Desde un edificio de oficinas en San Francisco hasta islas del Caribe y bases militares en California, un grupo selecto de emprendedores tecnológicos está intentando materializar un sueño que desafía la lógica tradicional del Estado-nación: construir ciudades-Estado donde las reglas las pongan ellos. Laurence Ion, programador rumano y figura clave en este movimiento, dirige Viva City, una comunidad emergente que busca crear una jurisdicción especial para acelerar la innovación médica y tecnológica, eludiendo las regulaciones gubernamentales convencionales.

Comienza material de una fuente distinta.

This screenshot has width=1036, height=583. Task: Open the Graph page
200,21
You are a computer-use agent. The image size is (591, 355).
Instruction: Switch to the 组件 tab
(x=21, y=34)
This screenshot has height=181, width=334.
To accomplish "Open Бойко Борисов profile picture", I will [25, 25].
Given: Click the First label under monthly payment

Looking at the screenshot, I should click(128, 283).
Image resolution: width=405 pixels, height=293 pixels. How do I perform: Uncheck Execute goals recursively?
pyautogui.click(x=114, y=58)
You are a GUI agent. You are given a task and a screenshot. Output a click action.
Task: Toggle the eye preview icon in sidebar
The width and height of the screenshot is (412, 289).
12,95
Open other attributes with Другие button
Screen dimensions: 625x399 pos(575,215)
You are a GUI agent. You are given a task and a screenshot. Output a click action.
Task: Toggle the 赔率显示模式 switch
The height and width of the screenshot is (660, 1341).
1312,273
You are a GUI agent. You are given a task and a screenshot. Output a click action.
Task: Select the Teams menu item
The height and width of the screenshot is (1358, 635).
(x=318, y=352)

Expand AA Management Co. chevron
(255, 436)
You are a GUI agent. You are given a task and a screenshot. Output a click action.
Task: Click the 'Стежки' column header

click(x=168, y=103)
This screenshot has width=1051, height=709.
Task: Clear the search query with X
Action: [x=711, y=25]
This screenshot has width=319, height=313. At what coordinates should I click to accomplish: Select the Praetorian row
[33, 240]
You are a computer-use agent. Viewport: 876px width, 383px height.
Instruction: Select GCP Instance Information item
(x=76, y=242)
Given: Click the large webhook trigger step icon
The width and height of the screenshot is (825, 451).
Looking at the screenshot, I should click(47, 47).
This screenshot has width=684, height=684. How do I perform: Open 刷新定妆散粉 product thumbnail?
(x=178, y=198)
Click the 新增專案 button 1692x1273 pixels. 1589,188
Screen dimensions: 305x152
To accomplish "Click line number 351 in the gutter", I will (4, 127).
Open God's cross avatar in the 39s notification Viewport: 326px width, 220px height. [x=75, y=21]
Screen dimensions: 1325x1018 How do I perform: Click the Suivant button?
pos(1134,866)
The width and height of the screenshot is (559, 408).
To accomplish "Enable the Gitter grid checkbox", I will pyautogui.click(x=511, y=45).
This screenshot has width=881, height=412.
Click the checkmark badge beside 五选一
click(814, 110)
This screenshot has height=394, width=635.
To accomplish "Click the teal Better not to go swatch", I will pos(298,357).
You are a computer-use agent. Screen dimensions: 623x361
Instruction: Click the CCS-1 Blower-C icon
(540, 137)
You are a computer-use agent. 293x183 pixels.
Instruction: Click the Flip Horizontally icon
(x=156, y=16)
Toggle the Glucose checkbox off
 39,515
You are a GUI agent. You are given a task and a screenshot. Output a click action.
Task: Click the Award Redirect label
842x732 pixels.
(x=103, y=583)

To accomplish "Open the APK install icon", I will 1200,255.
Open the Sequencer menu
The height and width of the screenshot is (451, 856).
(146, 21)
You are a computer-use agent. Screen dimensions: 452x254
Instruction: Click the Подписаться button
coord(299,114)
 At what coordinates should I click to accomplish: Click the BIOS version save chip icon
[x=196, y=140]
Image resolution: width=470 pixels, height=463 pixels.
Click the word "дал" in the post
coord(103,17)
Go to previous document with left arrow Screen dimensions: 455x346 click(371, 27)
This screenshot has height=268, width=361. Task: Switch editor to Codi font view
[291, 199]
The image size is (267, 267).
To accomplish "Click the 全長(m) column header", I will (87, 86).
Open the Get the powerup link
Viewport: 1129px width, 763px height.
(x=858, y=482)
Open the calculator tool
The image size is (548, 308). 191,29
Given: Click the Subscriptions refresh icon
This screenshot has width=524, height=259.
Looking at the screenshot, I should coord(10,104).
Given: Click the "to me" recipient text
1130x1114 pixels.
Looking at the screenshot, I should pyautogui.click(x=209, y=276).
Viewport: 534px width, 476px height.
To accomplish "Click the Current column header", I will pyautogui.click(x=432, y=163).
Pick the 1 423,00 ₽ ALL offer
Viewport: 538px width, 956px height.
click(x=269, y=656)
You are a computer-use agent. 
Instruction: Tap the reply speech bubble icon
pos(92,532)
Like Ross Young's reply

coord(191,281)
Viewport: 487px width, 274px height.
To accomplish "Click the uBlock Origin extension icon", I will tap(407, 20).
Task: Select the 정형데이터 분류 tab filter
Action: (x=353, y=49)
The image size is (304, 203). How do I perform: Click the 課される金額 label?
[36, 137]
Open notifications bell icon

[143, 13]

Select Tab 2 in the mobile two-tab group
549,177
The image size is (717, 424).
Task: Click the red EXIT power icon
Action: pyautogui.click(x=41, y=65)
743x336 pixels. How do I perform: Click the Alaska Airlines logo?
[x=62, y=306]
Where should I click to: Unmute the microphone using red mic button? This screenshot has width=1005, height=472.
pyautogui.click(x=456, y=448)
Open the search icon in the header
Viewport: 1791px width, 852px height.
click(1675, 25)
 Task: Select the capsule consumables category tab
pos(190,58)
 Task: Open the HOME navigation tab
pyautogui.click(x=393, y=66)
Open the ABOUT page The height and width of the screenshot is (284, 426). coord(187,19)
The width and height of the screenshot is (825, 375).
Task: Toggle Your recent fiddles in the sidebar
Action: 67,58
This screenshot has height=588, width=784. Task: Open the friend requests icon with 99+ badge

La idea central es simple y radical: crear un "Estado-red" (network state), una comunidad soberana basada en vínculos digitales y territorios físicos propios, que funcione al margen o incluso en competencia con los Estados tradicionales. Este concepto, popularizado por Balaji Srinivasan, exejecutivo de Coinbase, y apoyado por figuras como Vitalik Buterin y Peter Thiel, apuesta a que la tecnología y la descentralización pueden reconfigurar el mapa político mundial.
Pero la realidad es más compleja y contradictoria. Mientras Ion y sus colaboradores organizan eventos, construyen comunidades pop-up y buscan terrenos en el Caribe o Europa, el Estado-nación responde con sus propias reglas y soberanía. Próspera, una comunidad similar en Honduras, perdió su estatus de zona económica especial tras un cambio de gobierno y enfrenta una demanda multimillonaria.
Desde la óptica de los promotores, estos proyectos representan el futuro: un lugar donde la innovación se libera de la burocracia y la lentitud estatal, donde se atrae talento global y se impulsa la longevidad y la tecnología médica avanzada. "Pasé mucho tiempo en hospitales y sé lo que es sentirse frágil", dice Ion, justificando su urgencia por crear un espacio propio.
Sin embargo, críticos como Gil Durán, exconsultor político, alertan que esto puede ser una nueva forma de colonialismo tecnológico. "Suena a colonización 2.0. Cuando vas al país de otra persona y creas allí tu propio país, no importa tu excusa", afirma. La pregunta sobre quién será la clase trabajadora que sostenga estas comunidades, y si tendrá acceso real a sus beneficios, permanece sin respuesta clara.
Proyectos como Praxis, que pretende construir una ciudad tecnológica cerca de una base militar en California, articulan además una narrativa cultural explícita, reivindicando valores occidentales y una identidad heredera de Roma y Esparta. Esto introduce un componente ideológico que trasciende lo tecnológico y económico.
La conexión con movimientos políticos conservadores y libertarios en Estados Unidos, y el respaldo financiero de multimillonarios como Sam Altman, Joe Lonsdale y Marc Andreessen, muestran que estos emprendimientos no son solo experimentos sociales, sino apuestas estratégicas con impacto geopolítico.
Este fenómeno pone en evidencia una tensión creciente: la erosión de la confianza en el Estado-nación y la emergencia de nuevas formas de organización social y política basadas en la tecnología y el capital privado. No es un simple capricho utópico, sino una respuesta a problemas reales —regulación lenta, falta de acceso a innovación médica, y deseo de autonomía— que se traduce en la creación de enclaves con reglas propias.
Sin embargo, la exclusión social, la desigualdad y la soberanía territorial plantean desafíos profundos. ¿Quién queda fuera de estas ciudades-Estado? ¿Qué significa para la democracia y la justicia social que la membresía esté esencialmente a la venta? ¿Cómo responderán los Estados tradicionales a esta fragmentación?
En este duelo, los "hacedores" de Silicon Valley buscan construir un futuro a su imagen y semejanza, mientras el resto del mundo observa desde las gradas, expectante y dividido entre la fascinación y la preocupación. La tragedia no es solo la posibilidad de una sociedad excluyente, sino la incertidumbre sobre si esta nueva forma de organización podrá sostenerse sin fracturar aún más el tejido social global.